Let's assume that ABCD, after simplification according to Karnaugh map, we get
F = AB non + B non D + AC

In logic function, Karnaugh map reduces f (a, B, C, d) = ∑ (2,3,6,7,8,10,12,14)

A 'C + ad' ('for non)

Using Karnaugh map method to simplify function f (a, B, C, d) = ∑ m (0,2,5,6,7,9,10,14,15)

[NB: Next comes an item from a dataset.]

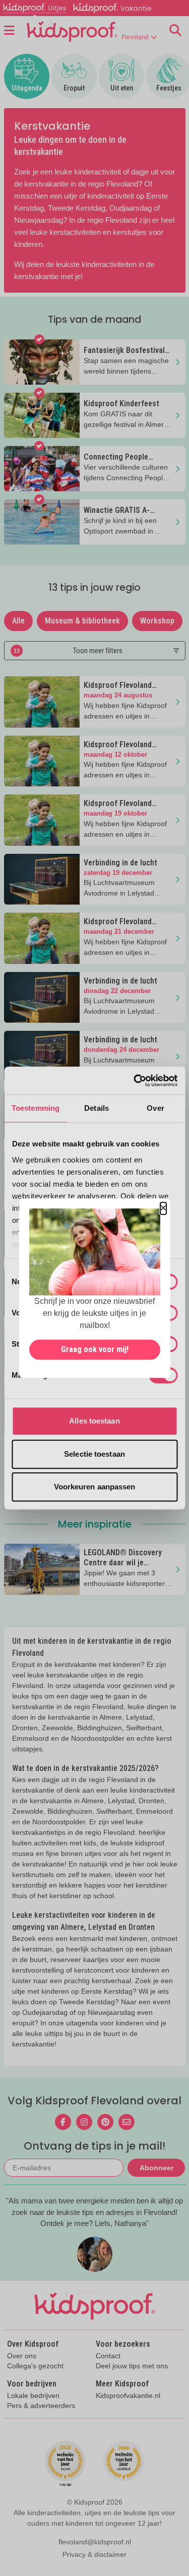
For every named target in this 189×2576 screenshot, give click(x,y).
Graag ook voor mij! (95, 1349)
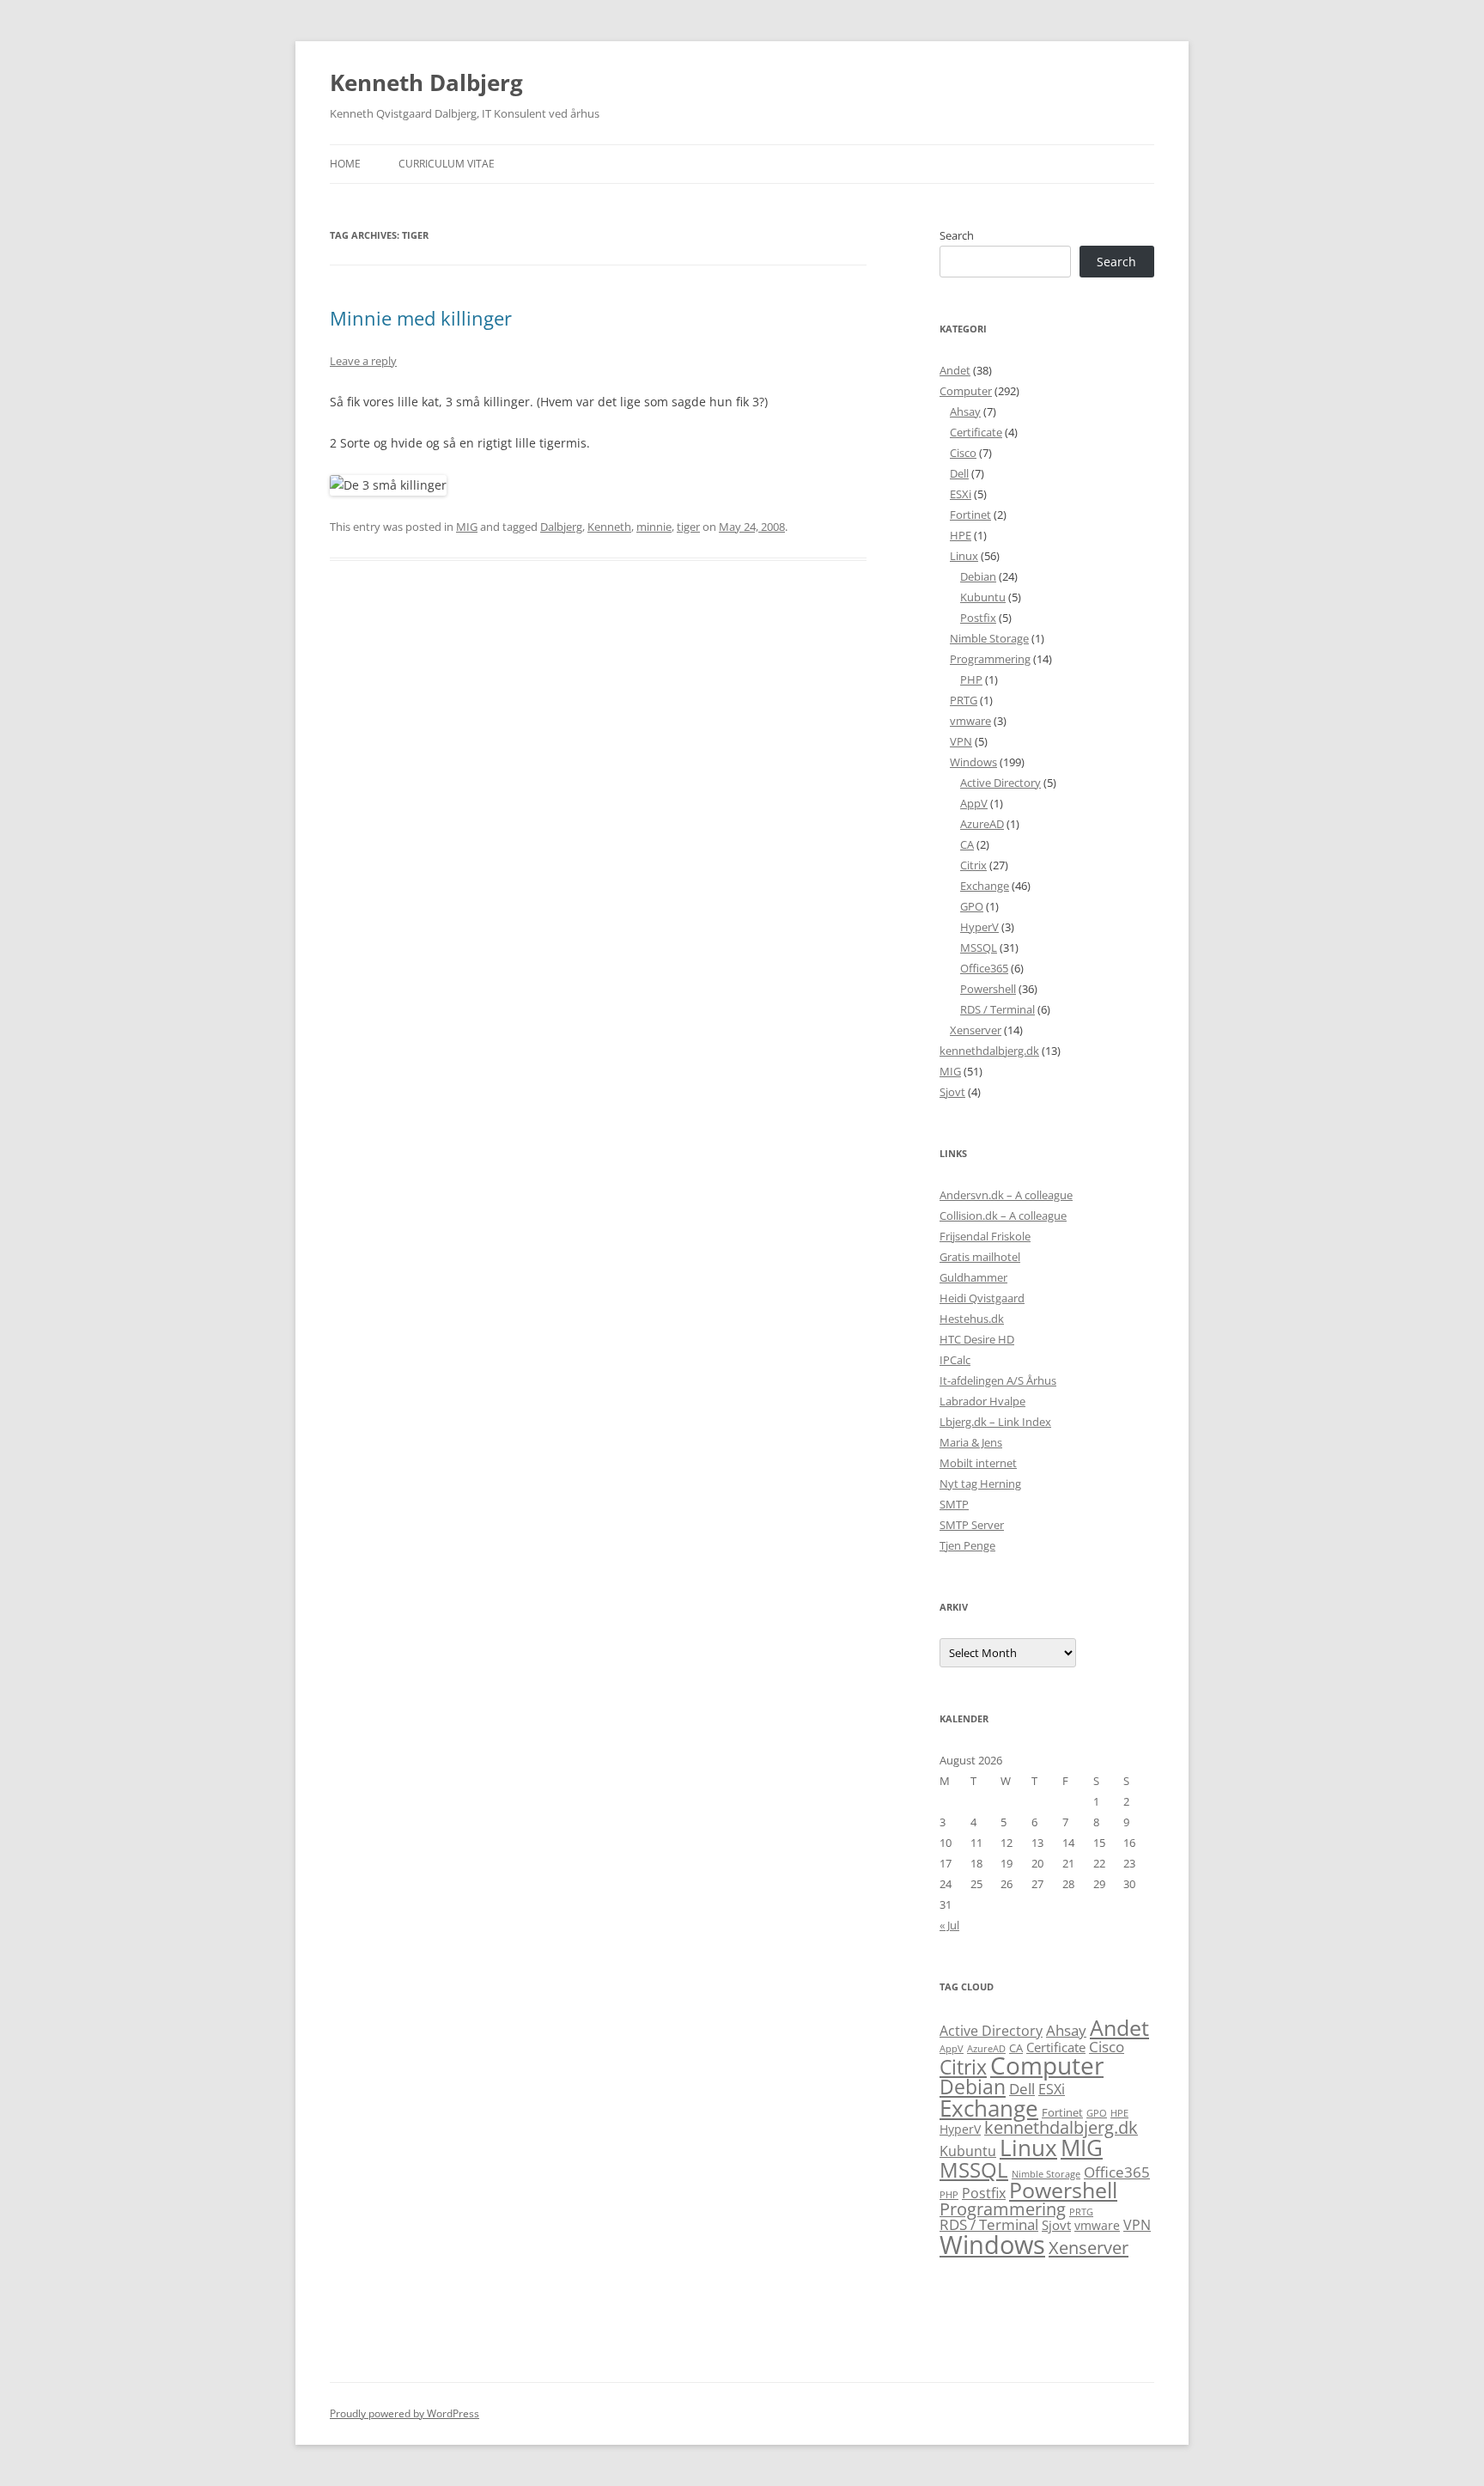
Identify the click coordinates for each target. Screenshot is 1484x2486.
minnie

F=BC+CD'+A'B'D'+A'BD+AB'C'D

How to reduce the 1 / 2 power of (X-P) = x to the square of X - x + P = 0

（x-p)^1/2=x
Square of two sides: X-P = x ^ 2
Transfer: x ^ 2-x-p = 0

How to simplify the general form of quadratic equation with one variable x * 1 = (1-x) ^ 2

X * 1 = (1-x) ^ 2 Expansion:
X = 1-2x + x ^ 2 shift:
x^2-3x+1=0

How to simplify a cubic equation of one variable to a quadratic equation of one variable

One variable cubic is an unknown number to the third power. You can eliminate the unknown first. For example, x3-4x = 0 is to propose an X, and the result is x (x2-4) = 0, and the result is x = 0 or x = +? U 2
You have to give examples to work out your topic!